La fin du mouvement fut marqué par l’affaire Benalla. Là encore, les révélations journalistiques, nombreuses et scandaleuses, n’ont pas eu les retombées judiciaires. J’en ai parlé à l’époque, et l’affaire reste totalement ubuesque. Un ancien garde du corps viré par Arnaud Montebourg auparavant, se retrouve à la tête d’une troupe de CRS . Après un jet d’un verre d’eau et d’un cendrier, il leur donne l’ordre qu’il n’a pas le droit de donner, usurpant un grade qu’il n’avait pas. Lors de la perquisition, arguant avoir perdu sa clés, il profite de la nuit pour faire disparaître un coffre-fort qui n’a jamais été cherché sérieusement. Ensuite, on le retrouve en dans plusieurs pays et On découvre qu’il est en possession de plusieurs passeports diplomatiques. Il rencontre entre autre l’intermédiaire trouble Ziad Takiedine. Et à ce jour, son procès, contrairement a celui des gilets jaunes qu’il a blessé, n’a pas été requis à ma connaissance. Une fois encore, le journalisme d’investigation a été ignoré.

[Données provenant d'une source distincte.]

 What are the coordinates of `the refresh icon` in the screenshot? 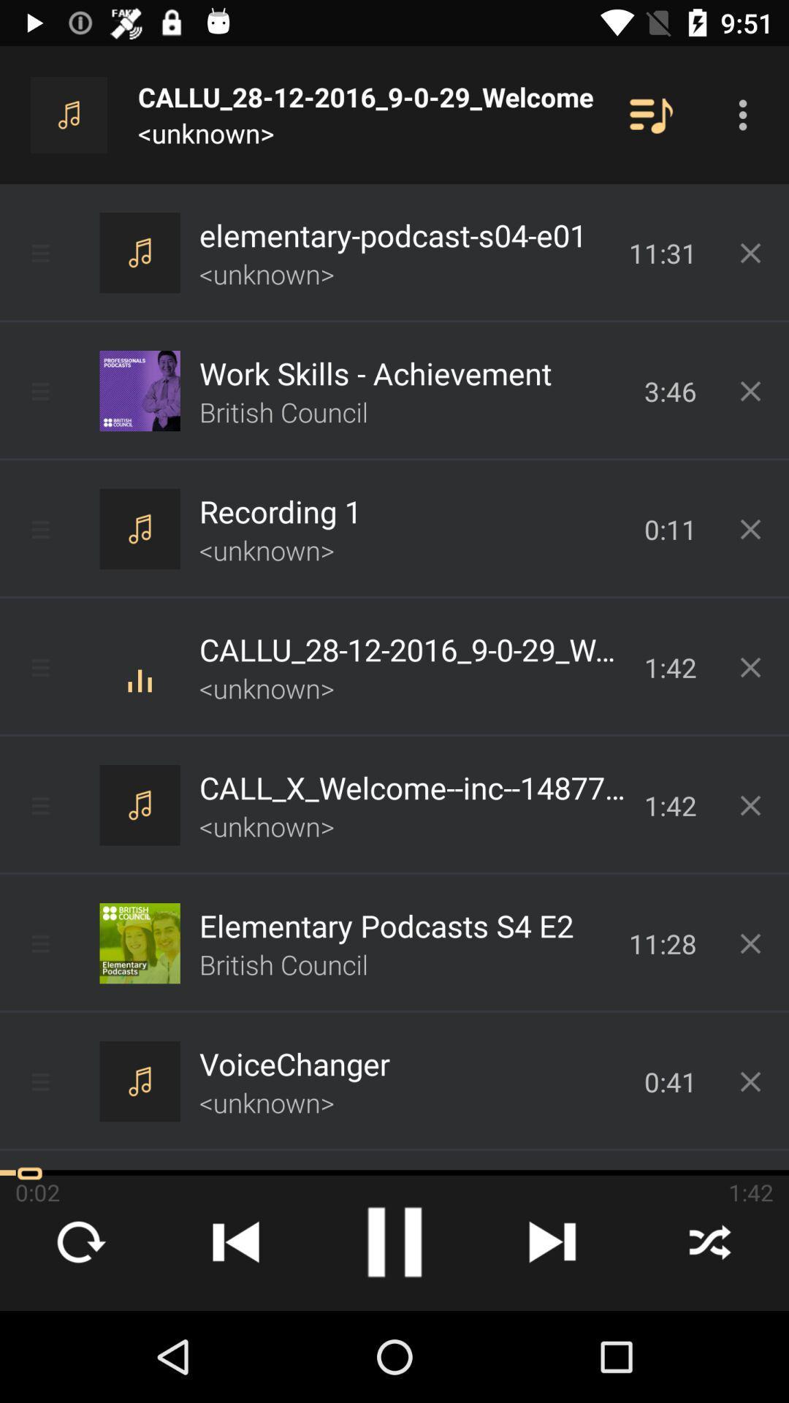 It's located at (79, 1241).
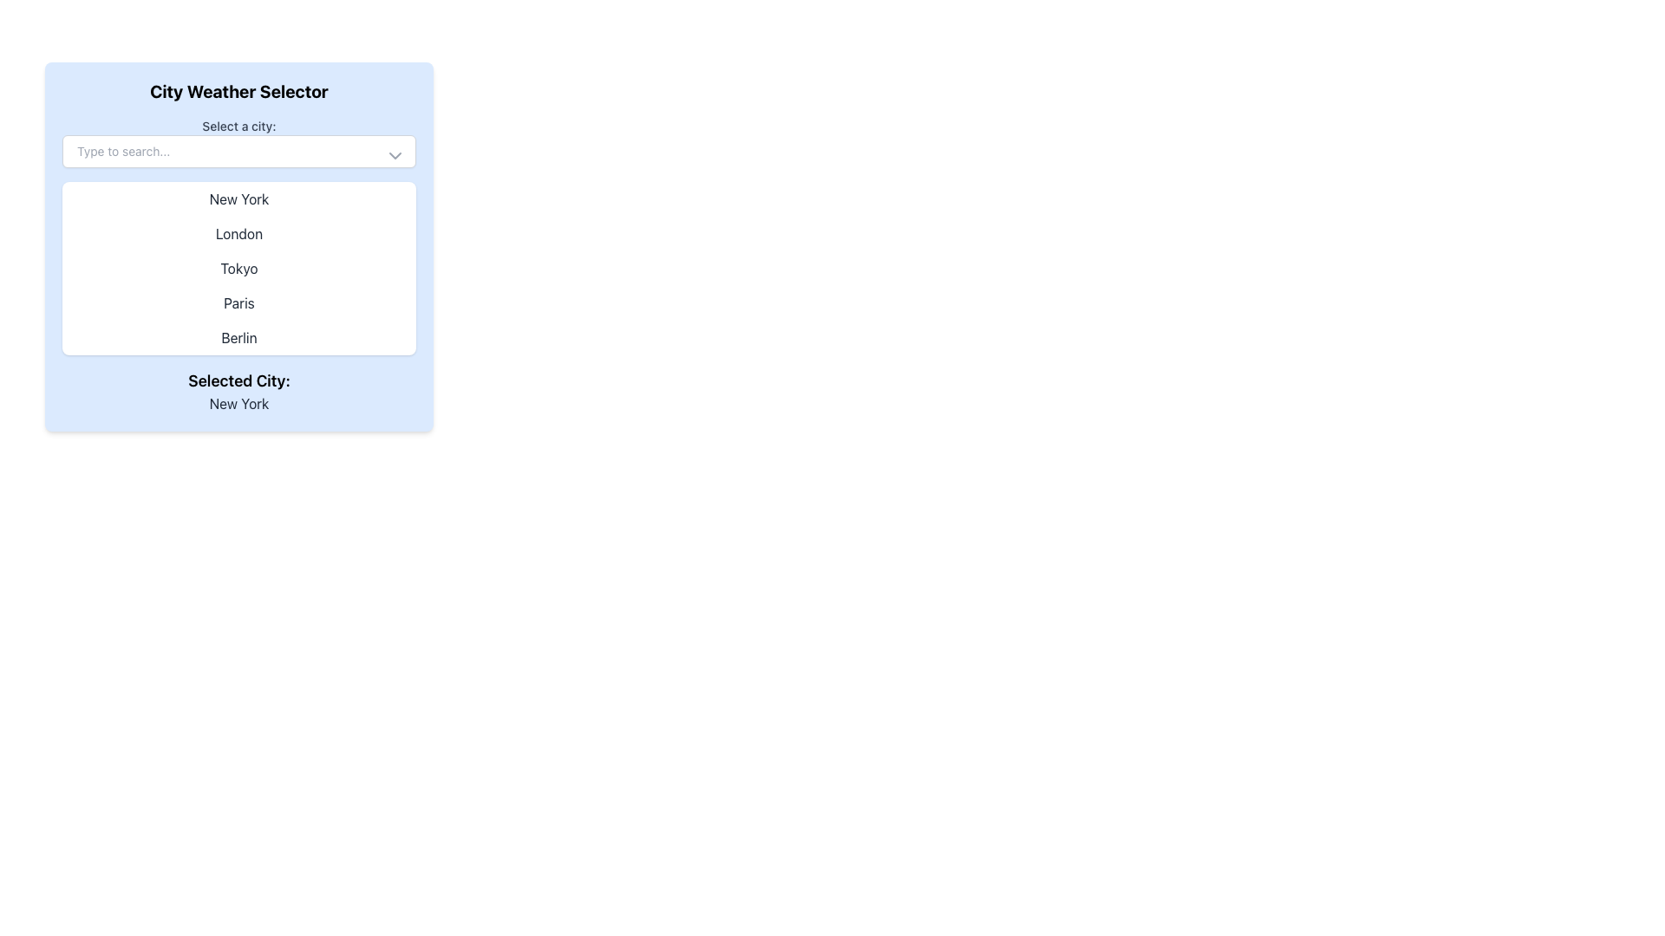 The height and width of the screenshot is (936, 1665). Describe the element at coordinates (238, 391) in the screenshot. I see `the informational text display that shows the currently selected city in the weather-selection interface, located at the bottom of the 'City Weather Selector' card` at that location.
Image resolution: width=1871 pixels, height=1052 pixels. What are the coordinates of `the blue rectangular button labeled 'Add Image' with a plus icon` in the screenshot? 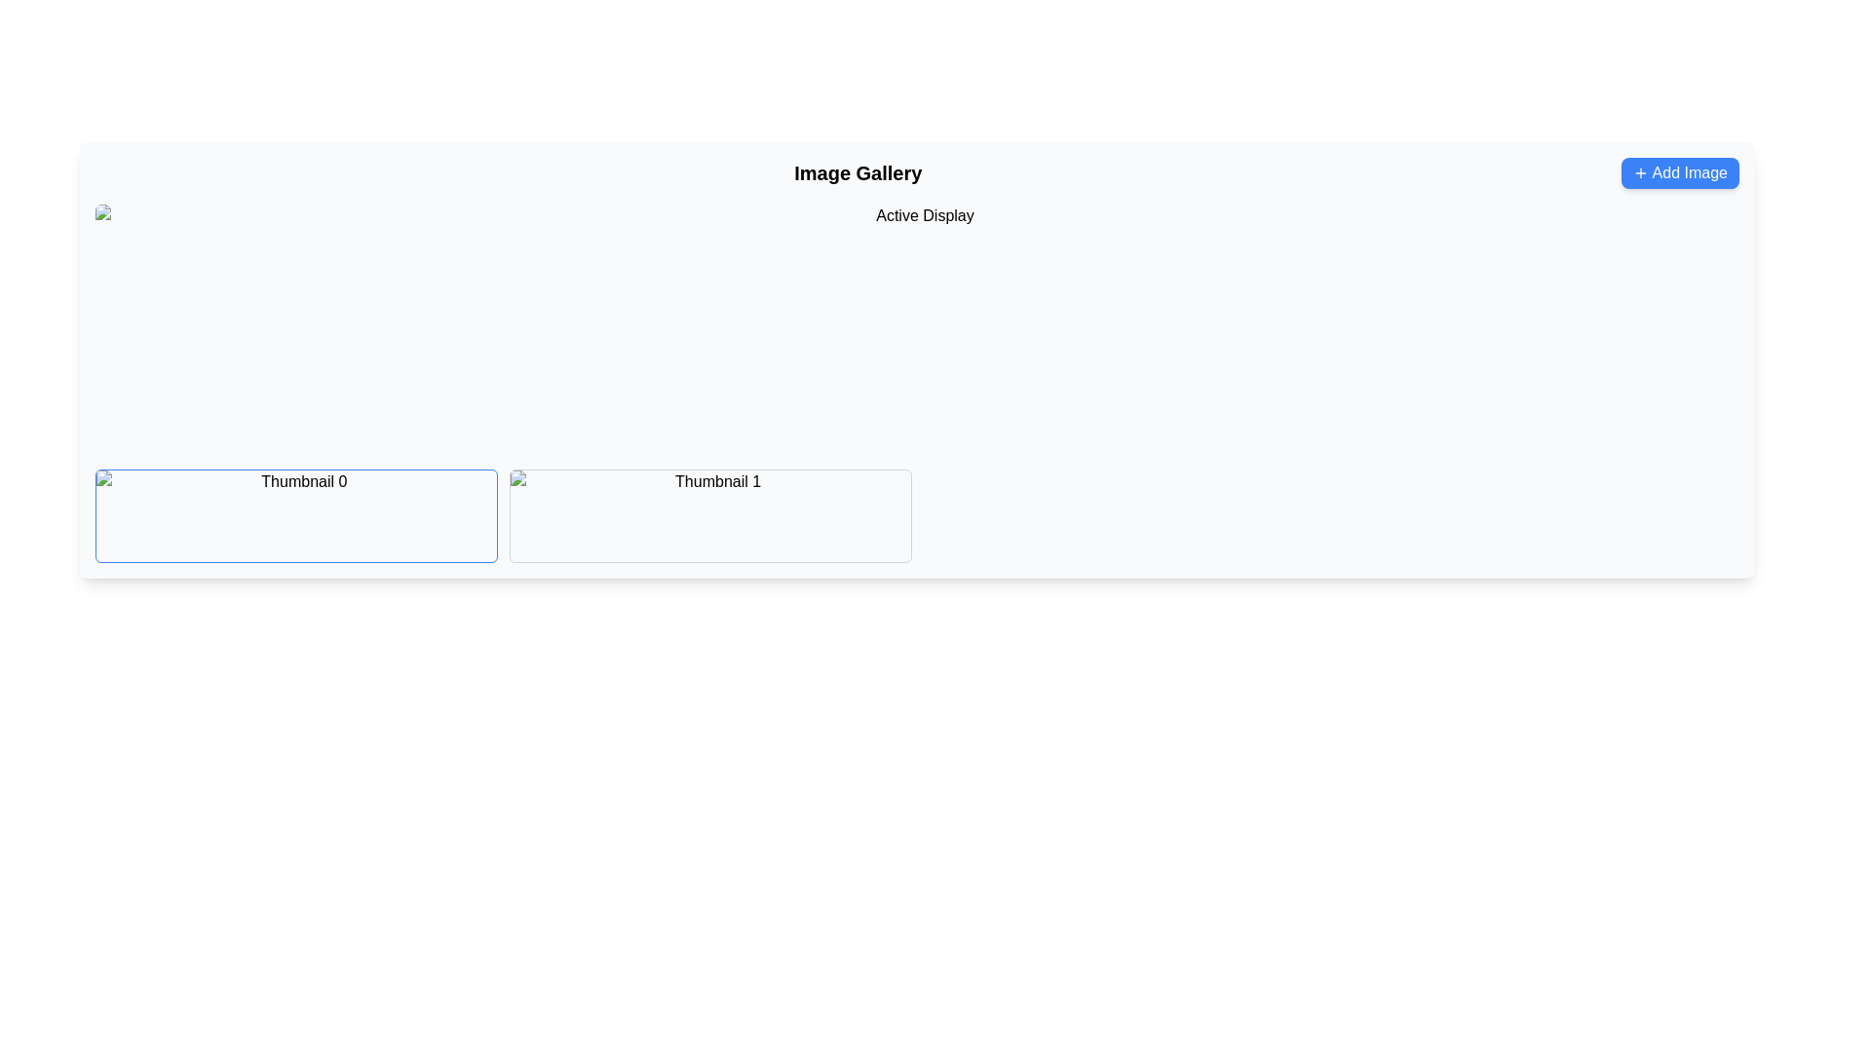 It's located at (1679, 171).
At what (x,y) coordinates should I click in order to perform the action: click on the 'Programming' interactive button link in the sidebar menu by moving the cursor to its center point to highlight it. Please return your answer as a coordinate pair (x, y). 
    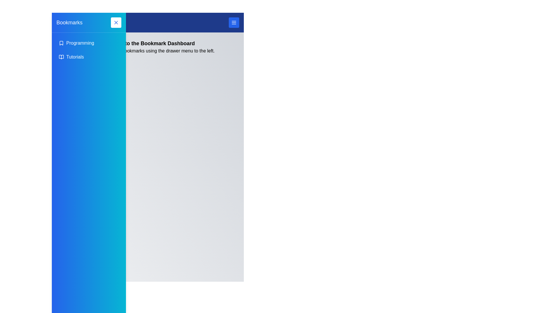
    Looking at the image, I should click on (89, 43).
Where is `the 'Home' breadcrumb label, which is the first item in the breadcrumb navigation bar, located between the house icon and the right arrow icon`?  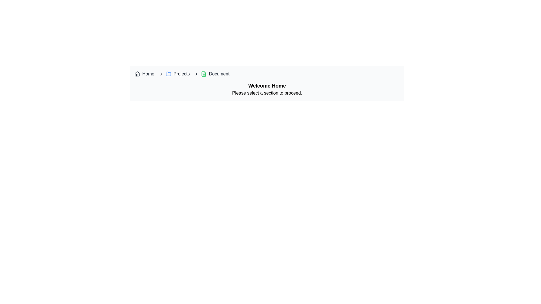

Après l’affaire Paty, il aurait été souhaitable de créer une logique juridique qui protège tant les services publics en général et la liberté d’expression et donc la presse et les journalistes. Au contraire, entre le discours est les actes, les contradictions sont flagrantes. La surveillance des mouvements sociaux et l’impossibilité de documenter les actes des policiers reste un risque majeur pour le droit d’informer. La loi dite sécurité globale tend à interdire l’acte de filmer les forces de l’ordre. Les gardes-fous sont trop légers pour ne pas craindre des dérives dans les décrets et circulaires. Beaucoup de questions restent en suspens. Le devoir de se signaler aux préfets pour documenter les manifestations est une limitation grave de la possibilité d’informer. Puis les journalistes sans cartes de presse ou les simple citoyens risque d’avoir des problèmes avec la justice au nom de cette loi. L’ultime preuve du risque de cette loi est que la majorité des députés RN l’ont votée.

Le quinquennat, qui n’est pas encore fini, a donc été jusque là celui de la multiplication des risques pour informer sur les dérives de l’État et des entreprises. Ce dévoiement de la démocratie, constant depuis plusieurs années, s’est accéléré. Et la question se pose demain nous ne verrons pas, comme dans les pays les plus autoritaires, une presse systématiquement censurée et des journaliste soit au mieux tenus au silence par le portefeuille ou au pire en prison. La démocratie est un système imparfait et fragile, mais il reste un lieu ou toutes les idées doivent s’exprimer si elles n’appellent pas à la violence et où les faits désagréables aux puissants doivent pouvoir être rapportés.